The gambling industry coveted another market, and it got what it wanted Dec. 1 when the Missouri Gaming Commission voted to choose Cape Girardeau as the location for their next project. A November vote of the people in that city indicated that 61 percent were in favor of the move, which arrives as all gambling proposals do, in a pretty package that promises jobs and civic development.
“I was reading my King James Bible this morning, and next year it will be 400 years old,” said Doug Austin, a former member of the Missouri Baptist Convention (MBC) Executive Board and a member of Bethany Baptist Church in town who helped organize opposition to the casino. “That is the test of time. Talk to me in 10 or 15 years about casinos and you will find the greatest mistake America has ever made was embracing gambling as a positive means of raising revenue.”
Cape Girardeau “beat out” two other competing areas for the right to obtain the lone license available in the state’s system of 13 capped casino licenses. Those “losing” areas were St. Louis and Sugar Creek in Kansas City. The Cape casino is going to be worth $125 million and will be located downtown along the Mississippi River, according to the Associated Press.
“I am sad that a new casino is coming anywhere to Missouri,” said MBC Executive Director David Tolliver. “The impact of this casino will hurt our state. I’m sad for the people in Cape Girardeau just as I would have been for those in St. Louis or Kansas City had it gone there.”
Jeff Brown, chairman of the MBC’s Christian Life Commission who also serves as associate professor of Christian Studies at Hannibal-LaGrange University and pastor of First Baptist Church in Mexico, agreed with Tolliver.
“Conservative Christians have succeeded on many moral issues of the day, but gambling, and particularly casino building, has been a difficult area to contain,” Brown said. “I don’t believe that it is a coincidence since Scripture makes it abundantly clear that money competes with God for our service, adoration and worship. Unfortunately, many areas of our state have effectively built ‘shrines’ to God’s greatest competitor.

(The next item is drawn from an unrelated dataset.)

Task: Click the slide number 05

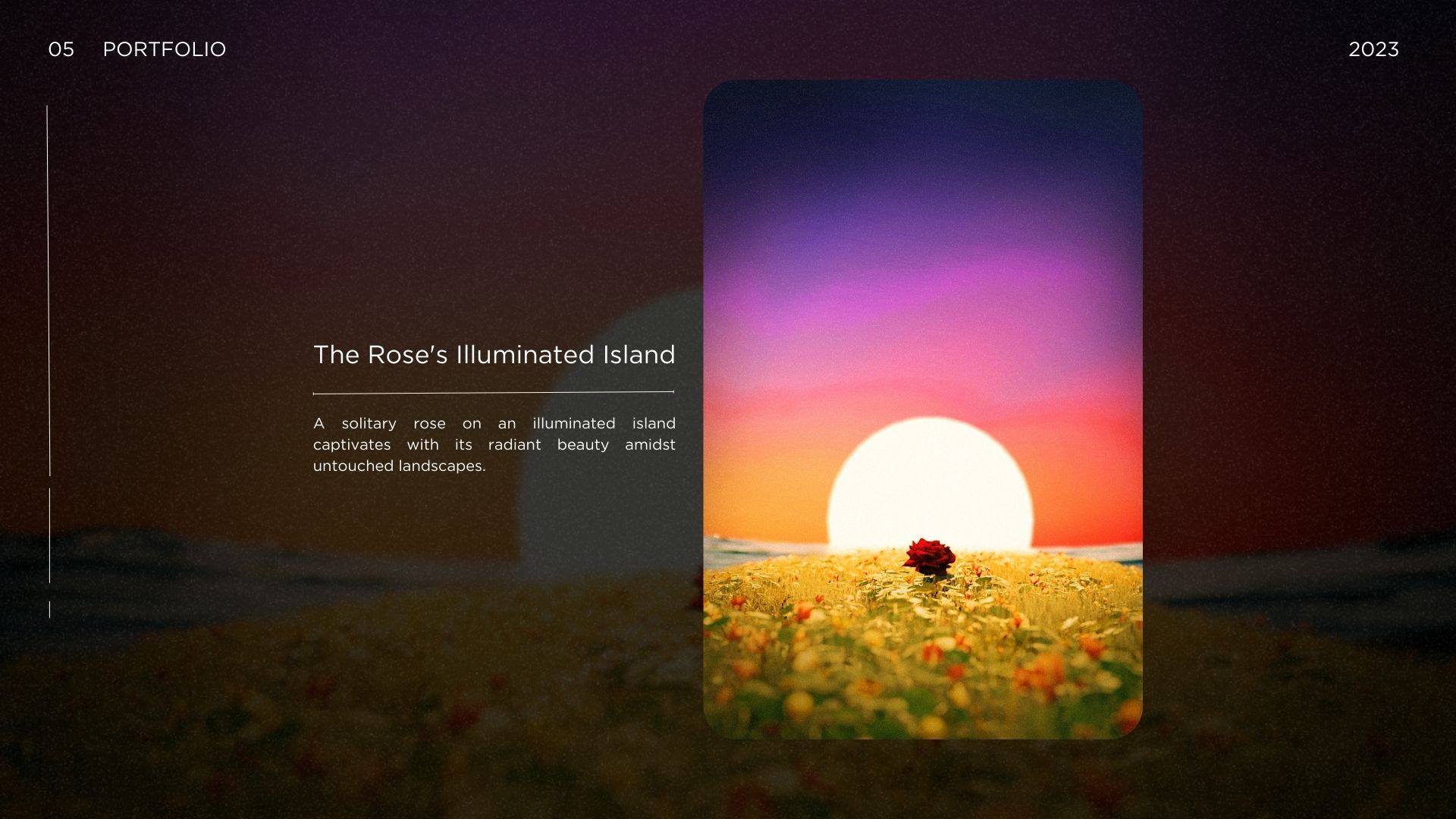Action: [x=61, y=50]
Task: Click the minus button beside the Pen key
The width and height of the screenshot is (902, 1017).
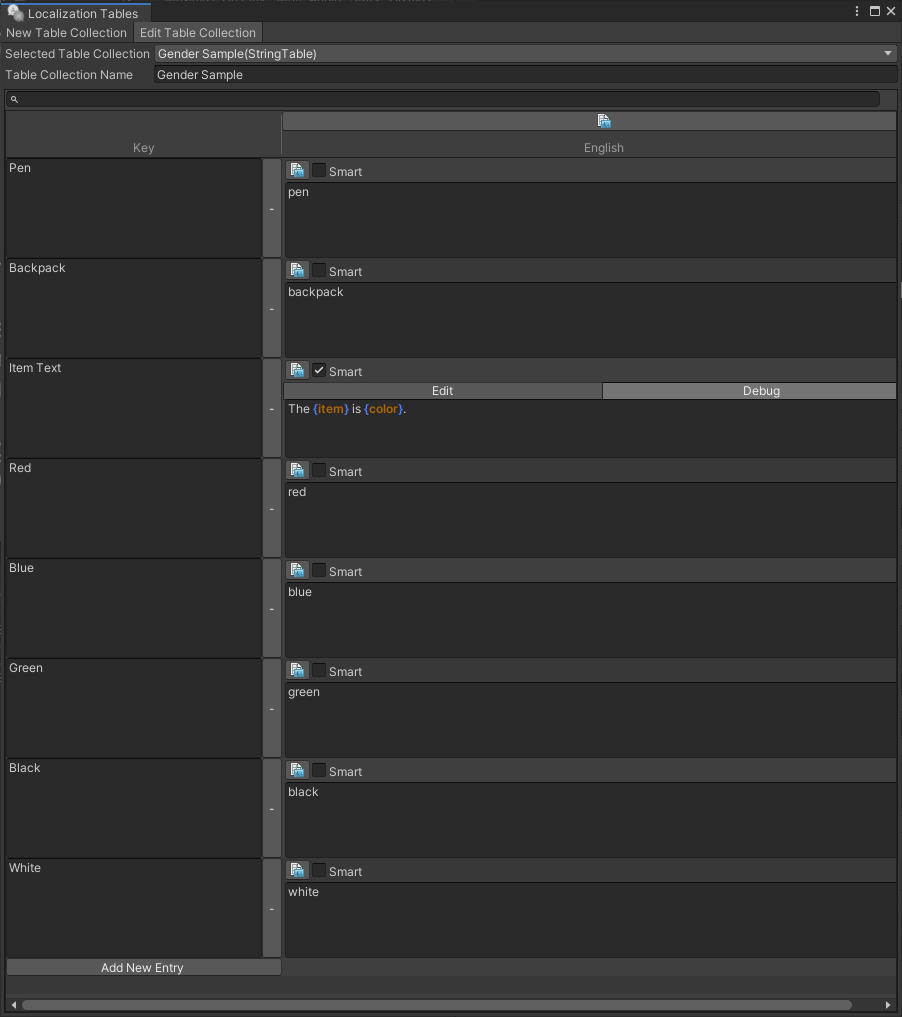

“Clearly, the lure of a ‘fast buck’ is a very contagious disease. Not only do gamblers not seriously consider that the odds are grossly stacked against them, but they also fail to realize that any funds gained are at the loss of others who squandered funds that were intended for their heating bills, grocery bills, children’s welfare, and their Lord. There are no ‘winners’ in gambling.”
Brown said the church must own up to the problem.
“Until we both effectively teach and model ‘godliness with contentment’ we will never bring our postmodern culture to a point where it feels that casinos are more trouble than they are worth,” he said. “Jesus warned us of the evil of loving money. The reality that our state is willing to take such funds at such great risk to its citizens is troubling to say the least. It is clear, nonetheless, that we who oppose gambling have our work cut out for us in future battles.”
Bill Jetton, director of missions, Cape Girardeau Baptist Association, said the presence of the new casino in town will require new ministry methods to reach into that culture that can so often be marked by lost wages, crime, and despair.
“Cape Girardeau is going to suffer from this in the long run,” Jetton said. “The biggest thing I see is the false feeling of impact in the schools that never do see the revenue that they are supposed to see. That’s what I have seen in the past.”